驚くことに、セミの幼虫が土の中から出て羽化を始めるのは、決まって「晴れた日の夕方から夜」なんだそうです。
でも、なぜ土の中にいるセミが、天気や今の時間が分かるのでしょう。実は、セミの幼虫は土の中から外に通じる穴を自分たちで掘り、穴の中から外の様子を何日も観測しているというのです。若い幼虫はまだ目が見えませんが、羽化直前の幼虫の視力は良く、晴れている日を選んで、地上に出てくるそうです。
晴れた日を選ぶのは「脱皮後の体や羽が早く乾くから」、暗い時間を選ぶのは「天敵に見つからないようにするため」とのことで、昆虫の本能に驚かされるばかりです。
さて、夏は太平洋高気圧が広く日本付近を覆うため、梅雨から一変して安定して晴れる傾向にあります。

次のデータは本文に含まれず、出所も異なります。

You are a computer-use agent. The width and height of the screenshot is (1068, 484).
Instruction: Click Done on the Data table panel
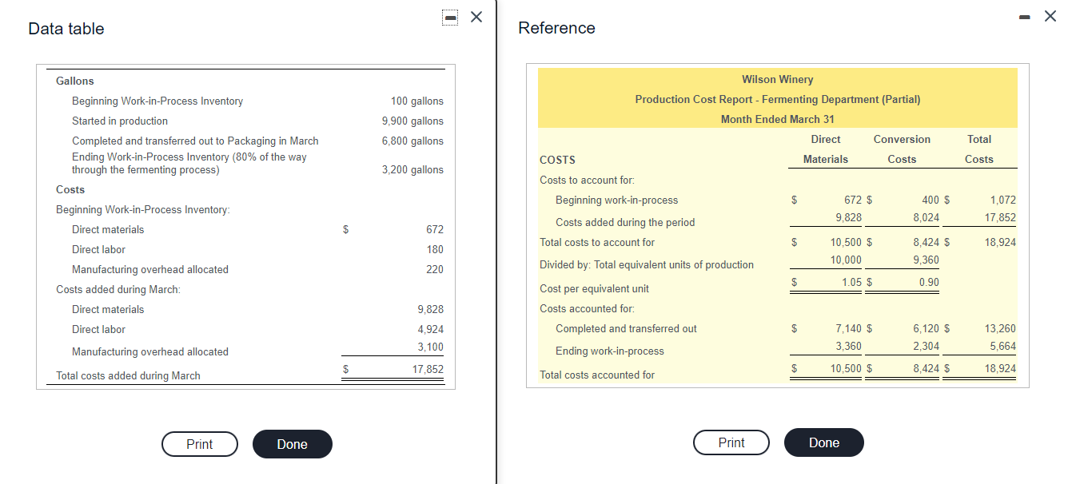coord(292,444)
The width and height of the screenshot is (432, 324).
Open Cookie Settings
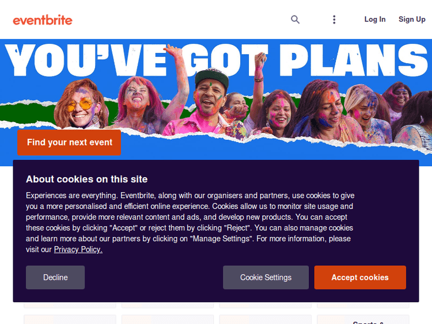(266, 277)
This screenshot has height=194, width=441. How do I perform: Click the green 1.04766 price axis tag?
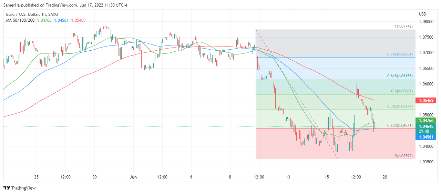(x=427, y=121)
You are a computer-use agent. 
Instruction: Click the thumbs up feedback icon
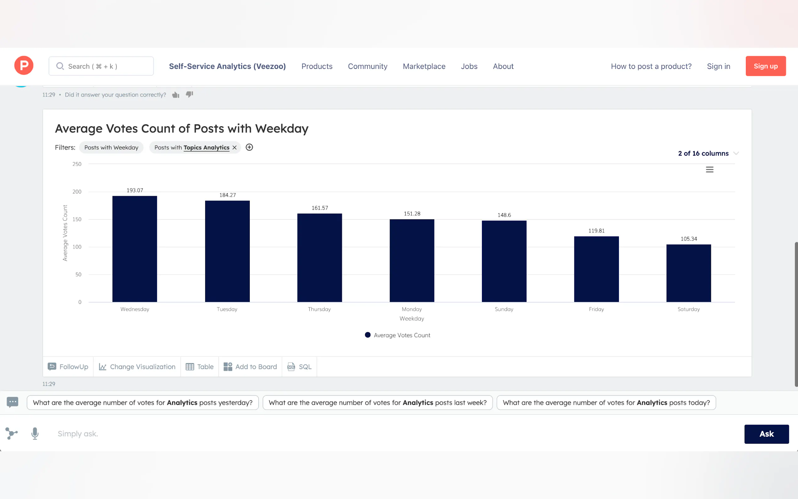[x=176, y=95]
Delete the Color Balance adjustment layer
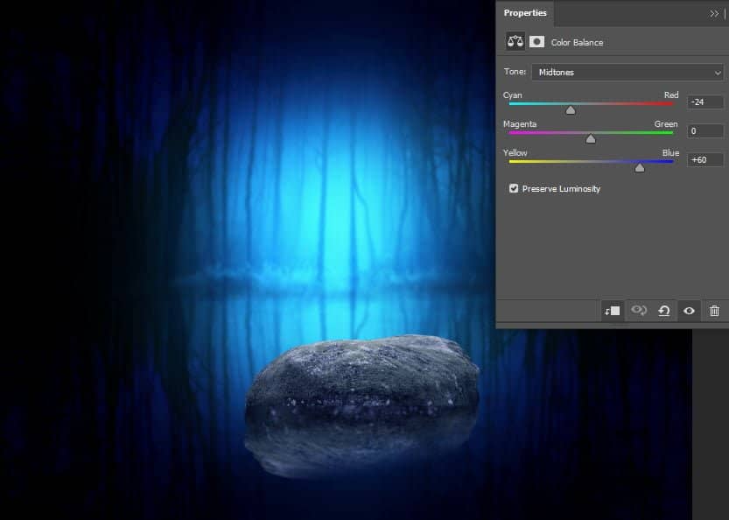The image size is (729, 520). [713, 311]

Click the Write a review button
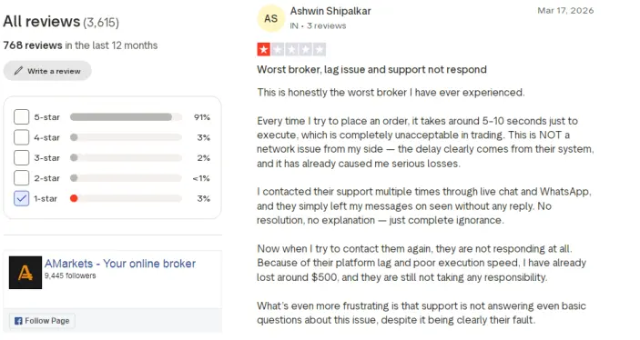(47, 71)
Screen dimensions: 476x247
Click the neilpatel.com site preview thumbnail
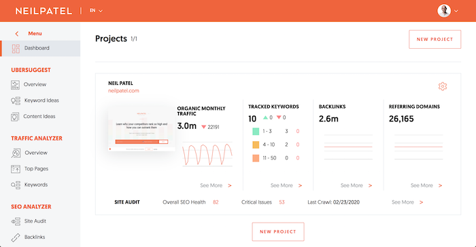[141, 130]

ただし、太平洋高気圧が西日本から朝鮮半島付近で北に盛り上がるように張り出す天気図の日は要注意です。この気圧配置は等圧線の形から「くじらの尾形」と呼ばれていて、典型的な猛暑のパターンになります。
この天気図の時は、太平洋高気圧の上空にチベット高気圧が張り出してきて、日本列島が布団の2枚重ねのような状態になっているため、厳しい暑さが続きます。
この夏は猛暑が予想されていて、残暑も厳しくなりそうです。自分の体調を過信せず、可能であればセミのように天候や時間帯をみながら外出するようにしてください。